Em uma cotação feita na terça pela reportagem, um voo de Zurique, na Suíça, para Déli, com retorno para Brasília sairia em média R$ 7.000 por passageiro para uma viagem em intervalo semelhante ao feito pelo ex-secretário.
O CASO DOS VOOS EM AVIÕES DA FAB
Vicente Santini
Ex-secretário-executivo da Casa Civil
Foi destituído após revelação de que usou jato da FAB para viagem exclusiva de Davos (Suíça) a Déli (Índia), mas ganhou novo cargo como assessor especial de relacionamento externo da Casa Civil
O que diz a lei
Aviões da FAB podem ser utilizados para deslocamentos do presidente da República, do vice, dos presidentes do Senado, da Câmara e do STF, comandantes das Forças Armadas, chefe do Estado-Maior do Conjunto das Forças Armadas, ministros e autoridades com prerrogativas de ministro (Santini ocupava a função de ministro interino da Casa Civil, já que Onyx Lorenzoni está de férias).

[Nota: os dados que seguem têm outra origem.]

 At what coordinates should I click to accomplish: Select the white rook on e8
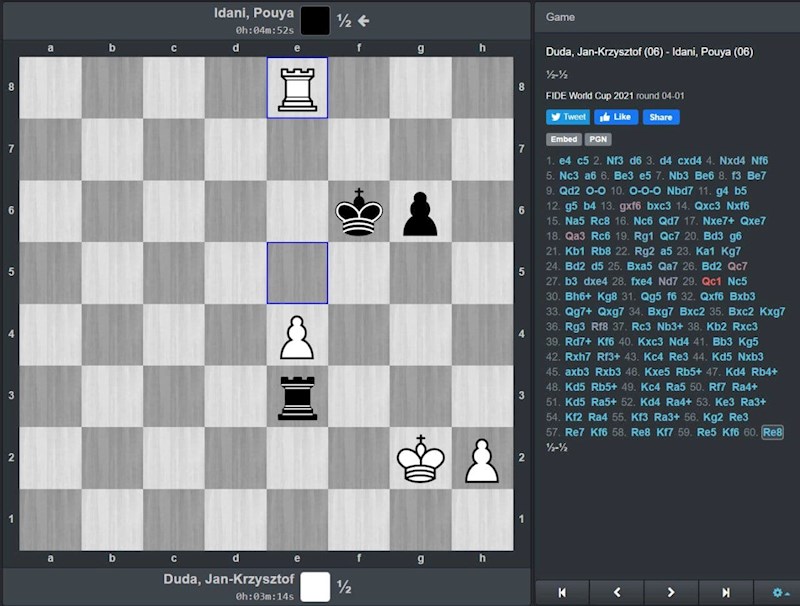click(297, 88)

As condições para uso por essas autoridades, de acordo com a FAB, são por motivos de segurança, emergência médica e viagens a serviço
O que disse Bolsonaro sobre o voo de Santini
“Inadmissível o que aconteceu. Já está destituído da função de executivo do Onyx [Lorenzoni]. Destituído por mim. Vou conversar com Onyx para decidir quais outras medidas podem ser tomadas contra ele. É inadmissível o que aconteceu, ponto final.”